Eng Sami bin Salem al Saheb, Director General of Industry, MoCI, said, “As part of the national effort to tackle the coronavirus pandemic, we are continuously working at a fast pace and with transparency to deal with the emerging challenges. The measures and procedures in this regard are also being updated.”
He said that the ministry was continuously supporting the Omani medical industry to meet the unprecedented demand for personal protective equipment and medical items. “This is considering that a wide range of personal protective equipment is needed to fight COVID 19, such as masks, gloves, and sanitisers, as well as highly important medical goods, products and services.”
Increase in demand
Eng Saheb said that there was a significant increase in the demand for personal protective equipment supplies. “This requires swift response by prioritising orders of the customers and making sure that they reach the markets where they are required the most. MoCI, in coordination with other government organisations, is simplifying and expediting the procedures required for obtaining regulatory approvals to produce new medical products. This will increase the supply of basic personal protective equipment and medical items to the already extended healthcare supply chain.”
The director general pointed out that one of the biggest current economic challenges for many Omani medical manufacturers was the availability of raw materials, which affects production levels. “It has also largely affected healthcare supply chains, many of which depend on imports. The response of the industrial sector has been distinct in this regard as some industrial establishments have changed some production lines to adapt to the new requirements.”
Eng Saheb said, “With the companies intensifying production and re-equipping their factories to manufacture medical items, there are many apprehensions of risks. Increasing production will require retooling of the already complex supply chain, retraining staff, and searching for alternative local suppliers, especially if source countries are under a ban.
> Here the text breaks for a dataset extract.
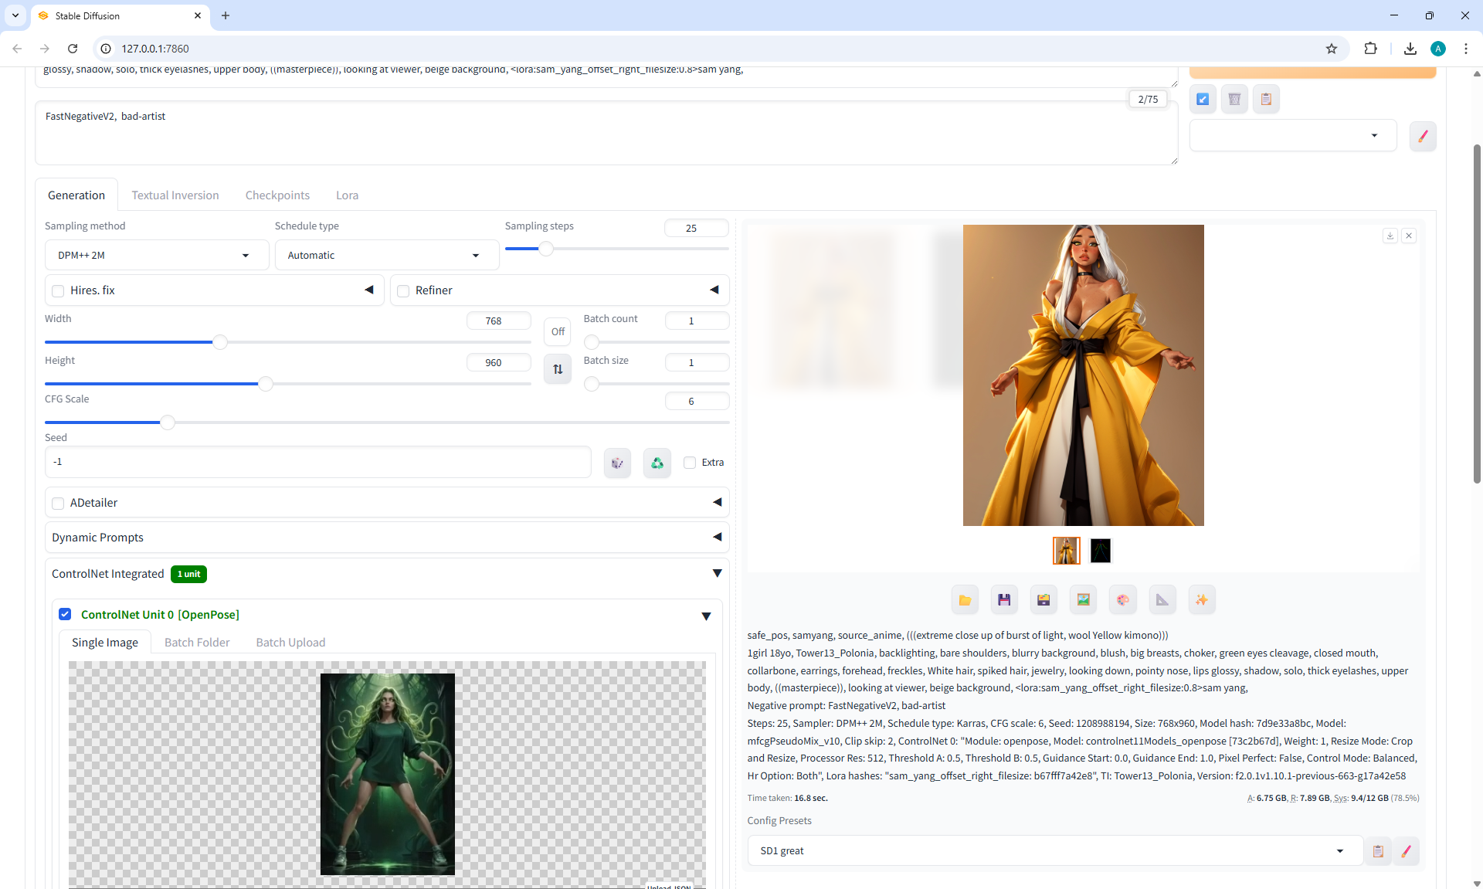The height and width of the screenshot is (889, 1483).
Task: Swap width and height dimensions
Action: (x=557, y=369)
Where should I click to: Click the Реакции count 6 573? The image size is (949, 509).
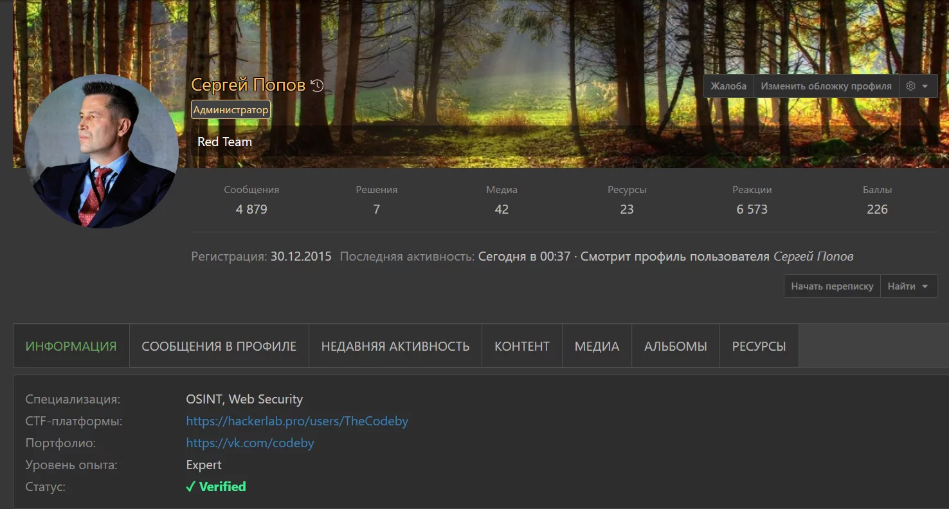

“Any change in the operational model of existing businesses has risks involved which must be understood, reviewed, and managed. The changes to the operating model should lead to a relook into all processes and equipment to ensure quality, workforce training and safety controls, such as a review of how new processes and materials affect the manufacturer’s risk profile and whether there is a need for more controls, a review of exposure to any new regulatory obligations, map making of robust supply chains, reviewing product and management quality procedures, as well as ensuring legal inspections in line with legal requirements.”
Product diversification opportunities
The new situation has provided an opportunity to diversify products and move on to new ways of working, said the director general. He said, “We will increasingly see more cooperation between manufacturers. This will lead to changing positions and supply chains of the future as well as new working methods and new cooperation which attract opportunity for industries to achieve integration.”
He also said that there was need to review and manage risks. It will require officials of industrial establishments to ensure that workers’ workplaces are safe. “This would mean adapting to the latest guidelines for precautionary measures against the spread of COVID-19.
He added that the ministry would continue to support industrial enterprises with innovative technologies and solutions which can help in tackling the spread of the coronavirus.
Eng Saheb further said that during the pandemic, global trade and investments have slowed down sharply. The access to imported raw materials and intermediate goods has become very limited. The disruption of the global value chain has intensified the interest of Omani industrial enterprises in adjusting their supply chain strategies to the alternative sources or transfer of production to the region.
“Despite this approach, the timing of the re-supply chain is critical as not all supply chains can be restarted at the same time. It will require a minimal technical capacity for domestic industries to meet manufacturers’ demands. MoCI has embarked on the launch of the national In Country Value (ICV) across sectors. It is a set of manufacturing opportunities, including that of medical products. They have to be determined on the basis of the current and future demands in the sultanate. There will be rationalisation of ‘quick profit’ opportunities by the promotion of strategic industrial projects as part of the tenth five-year plan.
“Given the size of the Omani market and its growth potential, the investment in the supply chain and an imprint of innovations to serve the sultanate will remain vital. Oman will continue to seek global technological inputs to maintain productivity growth,” he said.